Print the lines that run from the line with "Click the blue dot inside Agora radio" to the line with "The image size is (552, 440).", keeping both end lines, exactly as they appear in the entries below, and nothing else.
(Beginning of Record extracts)
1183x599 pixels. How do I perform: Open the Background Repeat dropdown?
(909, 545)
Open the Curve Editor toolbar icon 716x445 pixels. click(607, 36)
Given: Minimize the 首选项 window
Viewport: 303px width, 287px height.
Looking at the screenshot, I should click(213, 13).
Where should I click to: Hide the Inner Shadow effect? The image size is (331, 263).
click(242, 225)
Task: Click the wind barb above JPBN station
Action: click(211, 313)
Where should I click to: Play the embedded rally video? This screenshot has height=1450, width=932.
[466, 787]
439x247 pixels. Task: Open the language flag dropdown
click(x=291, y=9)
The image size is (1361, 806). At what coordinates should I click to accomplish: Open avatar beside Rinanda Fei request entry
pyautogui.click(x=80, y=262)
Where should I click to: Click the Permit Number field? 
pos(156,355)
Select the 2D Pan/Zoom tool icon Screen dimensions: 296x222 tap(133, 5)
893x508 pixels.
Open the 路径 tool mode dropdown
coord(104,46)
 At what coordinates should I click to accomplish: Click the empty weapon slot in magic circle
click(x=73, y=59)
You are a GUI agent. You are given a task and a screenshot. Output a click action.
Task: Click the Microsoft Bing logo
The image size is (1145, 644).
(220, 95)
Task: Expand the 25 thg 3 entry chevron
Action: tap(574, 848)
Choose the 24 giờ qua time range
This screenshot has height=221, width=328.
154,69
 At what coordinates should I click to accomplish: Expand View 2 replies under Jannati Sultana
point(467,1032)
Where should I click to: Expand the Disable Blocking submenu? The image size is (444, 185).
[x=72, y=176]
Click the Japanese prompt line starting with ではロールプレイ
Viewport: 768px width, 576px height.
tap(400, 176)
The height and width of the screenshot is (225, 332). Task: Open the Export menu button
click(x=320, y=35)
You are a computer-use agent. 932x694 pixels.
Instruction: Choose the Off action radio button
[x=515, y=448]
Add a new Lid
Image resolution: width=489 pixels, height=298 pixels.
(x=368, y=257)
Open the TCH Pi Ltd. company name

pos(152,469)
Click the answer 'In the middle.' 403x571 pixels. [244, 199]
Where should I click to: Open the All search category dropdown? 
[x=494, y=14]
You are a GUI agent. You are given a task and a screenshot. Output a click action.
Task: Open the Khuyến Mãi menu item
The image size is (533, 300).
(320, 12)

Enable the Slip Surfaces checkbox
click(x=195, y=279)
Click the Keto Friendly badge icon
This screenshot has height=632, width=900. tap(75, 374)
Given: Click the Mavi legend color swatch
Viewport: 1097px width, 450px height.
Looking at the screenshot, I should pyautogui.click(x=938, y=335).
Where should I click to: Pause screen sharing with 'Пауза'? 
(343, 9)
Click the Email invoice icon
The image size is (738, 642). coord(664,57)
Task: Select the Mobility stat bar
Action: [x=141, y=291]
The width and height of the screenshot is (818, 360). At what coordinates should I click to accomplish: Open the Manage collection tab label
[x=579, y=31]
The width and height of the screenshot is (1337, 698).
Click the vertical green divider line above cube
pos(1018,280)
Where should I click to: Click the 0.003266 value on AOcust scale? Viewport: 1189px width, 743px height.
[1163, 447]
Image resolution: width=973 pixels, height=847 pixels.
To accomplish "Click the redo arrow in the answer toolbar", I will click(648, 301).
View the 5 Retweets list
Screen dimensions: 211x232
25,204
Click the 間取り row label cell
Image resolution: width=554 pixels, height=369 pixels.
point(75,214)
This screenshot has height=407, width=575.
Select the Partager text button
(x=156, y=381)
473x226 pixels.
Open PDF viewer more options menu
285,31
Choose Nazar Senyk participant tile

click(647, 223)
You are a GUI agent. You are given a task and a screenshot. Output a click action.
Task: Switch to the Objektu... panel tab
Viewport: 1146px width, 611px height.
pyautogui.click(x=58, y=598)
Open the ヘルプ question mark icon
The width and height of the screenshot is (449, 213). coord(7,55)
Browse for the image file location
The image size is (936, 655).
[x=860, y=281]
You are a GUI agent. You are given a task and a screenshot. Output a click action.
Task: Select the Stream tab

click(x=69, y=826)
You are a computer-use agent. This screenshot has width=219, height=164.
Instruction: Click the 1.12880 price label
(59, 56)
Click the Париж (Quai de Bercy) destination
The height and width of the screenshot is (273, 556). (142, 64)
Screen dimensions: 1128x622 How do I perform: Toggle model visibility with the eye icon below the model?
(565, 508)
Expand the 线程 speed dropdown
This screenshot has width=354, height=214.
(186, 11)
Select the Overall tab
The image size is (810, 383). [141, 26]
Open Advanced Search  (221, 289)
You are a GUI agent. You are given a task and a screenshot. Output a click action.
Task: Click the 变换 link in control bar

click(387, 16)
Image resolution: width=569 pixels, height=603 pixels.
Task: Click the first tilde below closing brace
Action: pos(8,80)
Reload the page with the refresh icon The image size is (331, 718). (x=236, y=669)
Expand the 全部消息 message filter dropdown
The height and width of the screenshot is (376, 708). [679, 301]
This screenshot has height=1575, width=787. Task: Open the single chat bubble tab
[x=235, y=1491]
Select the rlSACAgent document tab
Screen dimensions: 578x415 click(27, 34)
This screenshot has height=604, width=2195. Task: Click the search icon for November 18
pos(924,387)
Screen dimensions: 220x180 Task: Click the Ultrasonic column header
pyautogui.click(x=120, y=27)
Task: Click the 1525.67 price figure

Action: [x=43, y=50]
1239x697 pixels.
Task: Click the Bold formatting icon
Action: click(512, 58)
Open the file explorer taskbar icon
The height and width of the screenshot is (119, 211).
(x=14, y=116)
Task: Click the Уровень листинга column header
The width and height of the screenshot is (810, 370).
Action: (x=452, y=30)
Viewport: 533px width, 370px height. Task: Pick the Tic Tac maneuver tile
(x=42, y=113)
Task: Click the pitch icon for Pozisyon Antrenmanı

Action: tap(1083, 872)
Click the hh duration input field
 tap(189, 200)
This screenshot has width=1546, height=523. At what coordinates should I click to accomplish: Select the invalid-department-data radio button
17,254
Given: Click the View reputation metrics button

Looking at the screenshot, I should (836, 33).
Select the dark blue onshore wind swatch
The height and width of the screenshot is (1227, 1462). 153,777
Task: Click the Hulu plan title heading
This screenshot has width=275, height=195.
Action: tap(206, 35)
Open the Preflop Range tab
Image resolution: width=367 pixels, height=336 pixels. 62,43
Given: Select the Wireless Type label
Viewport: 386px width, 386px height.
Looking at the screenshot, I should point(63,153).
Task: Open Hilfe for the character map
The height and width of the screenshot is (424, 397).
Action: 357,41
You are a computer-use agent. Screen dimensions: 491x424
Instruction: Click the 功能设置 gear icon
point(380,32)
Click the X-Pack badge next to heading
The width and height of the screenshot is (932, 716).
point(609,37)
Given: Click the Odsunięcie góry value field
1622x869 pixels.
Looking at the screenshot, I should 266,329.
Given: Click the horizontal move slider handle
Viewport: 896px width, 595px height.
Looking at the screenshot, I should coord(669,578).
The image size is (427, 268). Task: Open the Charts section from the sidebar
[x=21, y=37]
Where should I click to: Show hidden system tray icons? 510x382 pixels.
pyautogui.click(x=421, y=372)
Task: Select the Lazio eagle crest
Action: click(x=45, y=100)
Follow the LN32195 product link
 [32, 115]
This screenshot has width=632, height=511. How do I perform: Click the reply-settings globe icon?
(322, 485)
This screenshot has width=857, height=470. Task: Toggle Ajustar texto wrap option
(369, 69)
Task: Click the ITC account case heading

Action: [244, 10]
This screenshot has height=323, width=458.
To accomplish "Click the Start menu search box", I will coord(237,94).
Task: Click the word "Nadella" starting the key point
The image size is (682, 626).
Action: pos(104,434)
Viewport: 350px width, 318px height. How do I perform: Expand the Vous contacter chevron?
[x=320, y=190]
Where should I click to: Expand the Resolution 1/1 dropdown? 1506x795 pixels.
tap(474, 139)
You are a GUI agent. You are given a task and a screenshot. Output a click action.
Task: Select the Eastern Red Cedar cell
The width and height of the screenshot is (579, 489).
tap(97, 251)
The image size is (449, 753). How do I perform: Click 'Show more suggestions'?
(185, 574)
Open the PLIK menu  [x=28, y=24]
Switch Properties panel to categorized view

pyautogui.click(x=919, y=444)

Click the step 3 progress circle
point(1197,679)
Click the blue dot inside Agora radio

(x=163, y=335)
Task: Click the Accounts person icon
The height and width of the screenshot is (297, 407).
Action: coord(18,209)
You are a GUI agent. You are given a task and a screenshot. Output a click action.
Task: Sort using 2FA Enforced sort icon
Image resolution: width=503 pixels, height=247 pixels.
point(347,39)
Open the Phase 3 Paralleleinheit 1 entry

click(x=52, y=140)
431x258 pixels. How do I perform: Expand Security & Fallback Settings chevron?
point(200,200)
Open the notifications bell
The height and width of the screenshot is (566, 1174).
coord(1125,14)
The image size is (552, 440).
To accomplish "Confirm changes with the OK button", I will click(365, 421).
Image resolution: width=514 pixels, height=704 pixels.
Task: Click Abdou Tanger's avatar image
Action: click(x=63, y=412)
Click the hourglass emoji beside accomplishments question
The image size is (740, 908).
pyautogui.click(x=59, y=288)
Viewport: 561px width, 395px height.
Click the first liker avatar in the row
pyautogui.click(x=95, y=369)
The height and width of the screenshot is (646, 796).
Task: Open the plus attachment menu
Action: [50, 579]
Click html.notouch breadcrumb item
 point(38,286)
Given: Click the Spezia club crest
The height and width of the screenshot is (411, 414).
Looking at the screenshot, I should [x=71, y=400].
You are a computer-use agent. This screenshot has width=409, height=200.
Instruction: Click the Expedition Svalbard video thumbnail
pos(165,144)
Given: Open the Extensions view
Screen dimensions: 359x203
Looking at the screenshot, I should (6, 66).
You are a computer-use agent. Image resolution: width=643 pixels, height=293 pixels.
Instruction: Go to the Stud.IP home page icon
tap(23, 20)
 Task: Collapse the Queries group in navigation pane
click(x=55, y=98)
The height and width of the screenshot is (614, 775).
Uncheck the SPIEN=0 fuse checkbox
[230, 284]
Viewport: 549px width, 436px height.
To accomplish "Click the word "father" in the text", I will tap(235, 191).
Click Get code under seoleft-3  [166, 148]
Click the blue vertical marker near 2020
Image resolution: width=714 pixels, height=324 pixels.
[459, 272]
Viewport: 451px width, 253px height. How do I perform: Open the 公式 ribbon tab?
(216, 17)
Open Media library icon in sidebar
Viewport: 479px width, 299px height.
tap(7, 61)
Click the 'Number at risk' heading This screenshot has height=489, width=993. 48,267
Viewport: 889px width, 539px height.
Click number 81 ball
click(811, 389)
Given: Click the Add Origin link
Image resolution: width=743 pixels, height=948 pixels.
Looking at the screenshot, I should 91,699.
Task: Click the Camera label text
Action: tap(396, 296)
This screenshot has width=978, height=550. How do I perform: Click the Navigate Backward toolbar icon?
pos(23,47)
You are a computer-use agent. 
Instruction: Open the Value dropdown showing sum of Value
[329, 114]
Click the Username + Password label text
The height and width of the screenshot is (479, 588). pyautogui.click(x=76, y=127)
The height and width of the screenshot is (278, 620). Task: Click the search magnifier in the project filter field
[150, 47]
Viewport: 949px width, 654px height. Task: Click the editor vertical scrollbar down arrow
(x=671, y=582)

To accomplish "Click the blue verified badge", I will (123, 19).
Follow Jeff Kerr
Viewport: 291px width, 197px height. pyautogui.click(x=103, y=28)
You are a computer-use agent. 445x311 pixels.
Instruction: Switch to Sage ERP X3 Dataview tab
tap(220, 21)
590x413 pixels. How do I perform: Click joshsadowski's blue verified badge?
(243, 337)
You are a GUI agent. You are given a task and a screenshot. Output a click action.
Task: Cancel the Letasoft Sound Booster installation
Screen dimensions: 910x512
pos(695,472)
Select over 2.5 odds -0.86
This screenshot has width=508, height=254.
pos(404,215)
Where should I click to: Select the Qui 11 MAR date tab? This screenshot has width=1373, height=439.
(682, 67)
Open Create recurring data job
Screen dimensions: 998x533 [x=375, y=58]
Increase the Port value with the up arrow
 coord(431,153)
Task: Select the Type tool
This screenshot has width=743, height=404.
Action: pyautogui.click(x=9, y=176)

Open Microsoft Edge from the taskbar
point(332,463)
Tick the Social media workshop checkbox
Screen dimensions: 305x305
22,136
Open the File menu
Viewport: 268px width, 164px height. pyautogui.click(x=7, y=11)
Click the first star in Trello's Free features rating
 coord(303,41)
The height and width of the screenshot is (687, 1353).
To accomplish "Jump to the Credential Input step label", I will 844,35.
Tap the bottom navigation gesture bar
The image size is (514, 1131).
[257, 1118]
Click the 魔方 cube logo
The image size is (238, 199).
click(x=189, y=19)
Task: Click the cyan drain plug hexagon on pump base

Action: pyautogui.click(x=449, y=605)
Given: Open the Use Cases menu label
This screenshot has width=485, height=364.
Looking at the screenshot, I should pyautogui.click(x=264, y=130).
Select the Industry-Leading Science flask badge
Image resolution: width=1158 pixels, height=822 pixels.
(End of Record extracts)
Answer section>
Click the blue dot inside Agora radio

(x=163, y=335)
Task: Click the Accounts person icon
The height and width of the screenshot is (297, 407).
Action: coord(18,209)
You are a GUI agent. You are given a task and a screenshot. Output a click action.
Task: Sort using 2FA Enforced sort icon
Image resolution: width=503 pixels, height=247 pixels.
point(347,39)
Open the Phase 3 Paralleleinheit 1 entry

click(x=52, y=140)
431x258 pixels. How do I perform: Expand Security & Fallback Settings chevron?
point(200,200)
Open the notifications bell
The height and width of the screenshot is (566, 1174).
coord(1125,14)
The image size is (552, 440).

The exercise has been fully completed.